Typically, organizations run full archives over a weekend, so they can start each week with a fresh, complete archive of everything as it existed at the end of the prior week. Also a full archive might be run just prior to and/or after a major change to the computer, such as large number of OS updates.
In reality, only a small percentage of data really changes over time. Most data on a computer doesn’t change, or does so occasionally over a long period of time. Focusing your archives on only that which has changed, and leaving the “stagnant” data to be archived with the full archive, allows you to run very efficient archiving.
Differential Archive
A differential archive captures only that data which has changed since the last full archive. If you run a full archive on Sunday, then Monday’s differential backup will only capture what changed on Monday. Tuesday’s differential captures what changed Monday and Tuesday. Differential archives are much faster to run and require less storage space than full archives, but the longer you go from the last full archive, the larger each differential archive becomes.
When you recover from a serious system failure (take our time line above), you first recover the full archive, then recover the most recent differential archive. You have two sets of data to deal with. This adds a layer of complexity and can be perceived as taking longer than recovering from simply a full archive, but the trade-off is in the time you gain making the faster differential, and validating only a smaller amount of data.
Incremental Archive
Incremental archives are similar to differentials, however they archive only that which has changed since the last archive, regardless of the type of archive. If you run a full backup on Sunday, then Monday’s incremental captures only that which changed on Monday. Tuesday’s incremental archive captures only that which changed since Monday’s, etc. As you can see incremental archives will remain very small and fast. However, you must now keep up with as many archive files since (and including) the last full archive in order to fully recover your data.
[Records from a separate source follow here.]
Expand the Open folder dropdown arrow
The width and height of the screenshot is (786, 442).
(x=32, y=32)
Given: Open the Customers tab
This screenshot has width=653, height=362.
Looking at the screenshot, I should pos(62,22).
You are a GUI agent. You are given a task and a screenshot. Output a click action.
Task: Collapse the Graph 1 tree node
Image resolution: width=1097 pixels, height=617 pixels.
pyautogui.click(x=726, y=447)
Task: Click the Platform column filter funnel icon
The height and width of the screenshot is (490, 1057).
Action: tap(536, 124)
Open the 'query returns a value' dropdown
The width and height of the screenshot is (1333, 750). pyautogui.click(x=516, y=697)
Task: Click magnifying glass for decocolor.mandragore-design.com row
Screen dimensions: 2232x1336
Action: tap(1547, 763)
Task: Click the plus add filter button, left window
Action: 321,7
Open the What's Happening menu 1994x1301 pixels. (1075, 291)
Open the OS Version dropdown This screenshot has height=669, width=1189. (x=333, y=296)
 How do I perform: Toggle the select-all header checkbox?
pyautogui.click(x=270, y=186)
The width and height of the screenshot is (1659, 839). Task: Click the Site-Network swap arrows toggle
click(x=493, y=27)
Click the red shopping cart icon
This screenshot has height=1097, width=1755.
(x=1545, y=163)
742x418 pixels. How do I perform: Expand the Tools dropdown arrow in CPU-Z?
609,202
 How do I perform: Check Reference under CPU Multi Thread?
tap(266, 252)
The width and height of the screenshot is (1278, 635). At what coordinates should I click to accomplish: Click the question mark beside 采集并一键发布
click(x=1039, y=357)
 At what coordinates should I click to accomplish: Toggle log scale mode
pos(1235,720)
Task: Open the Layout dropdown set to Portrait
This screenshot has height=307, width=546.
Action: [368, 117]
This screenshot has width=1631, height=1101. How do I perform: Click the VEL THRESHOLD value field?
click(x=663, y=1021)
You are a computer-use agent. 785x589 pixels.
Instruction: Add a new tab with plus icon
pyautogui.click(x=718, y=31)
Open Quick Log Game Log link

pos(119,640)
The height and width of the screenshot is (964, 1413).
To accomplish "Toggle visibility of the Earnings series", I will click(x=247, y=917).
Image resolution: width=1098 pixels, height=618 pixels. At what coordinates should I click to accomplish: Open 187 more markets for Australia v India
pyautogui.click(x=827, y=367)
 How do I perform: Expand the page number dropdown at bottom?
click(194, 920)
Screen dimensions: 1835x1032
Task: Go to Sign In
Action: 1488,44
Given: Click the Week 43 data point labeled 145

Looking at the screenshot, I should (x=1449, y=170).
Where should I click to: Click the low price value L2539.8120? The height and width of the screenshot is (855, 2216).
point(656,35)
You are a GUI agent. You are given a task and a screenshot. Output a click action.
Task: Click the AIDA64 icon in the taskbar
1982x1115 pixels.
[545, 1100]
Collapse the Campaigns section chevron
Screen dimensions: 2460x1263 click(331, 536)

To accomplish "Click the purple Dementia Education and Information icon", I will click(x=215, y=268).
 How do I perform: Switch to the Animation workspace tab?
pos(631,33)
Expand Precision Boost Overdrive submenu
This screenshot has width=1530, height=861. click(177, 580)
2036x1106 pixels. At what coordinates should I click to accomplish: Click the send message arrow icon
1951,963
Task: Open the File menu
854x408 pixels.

Incremental archives allow you to be more flexible in your protection strategy, save a lot of time and are easy to validate. However, the trade-off is the recovery process is a bit more complicated. But with a good system in place, this shouldn’t be too difficult a process.
When to use which
Knowing when to use a full, differential or incremental backup can be tricky and requires a good analysis of your organization and its processes. It’s important you really focus on the time it takes to run the archives and how quickly you can verify the archive was successful. Most archive systems should create a log file that shows the details. In addition, I recommend testing the archive, by recovering a significant number of files and comparing them to the originals to ensure they are correct and can be recovered.
Most of my customers are able to simply run full archives every night. This is the simplest procedure, as we only have to worry about one set of data. However, some places need a bit more flexibility.
In general, when I need to create a more complex archiving system than just nightly full archives, I start with the following template in mind, and modify it as needed.
- Sunday Evening – Full archive; Replaces the last full archive,
- Daily (Mon – Sat) – Differential or incremental archive; each replaces the archive for the same day last week,
- Monthly – Full archive; Replaces the prior month’s full archive,
- Yearly – Full archive; Replaces all archives for the year. At the end of the year, we only have this one archive to deal with, save off site, etc.
Currently, I no longer recommend anyone use traditional backups. I think images offer greater benefits to protecting your data, especially the time saved to recover from a catastrophic failure.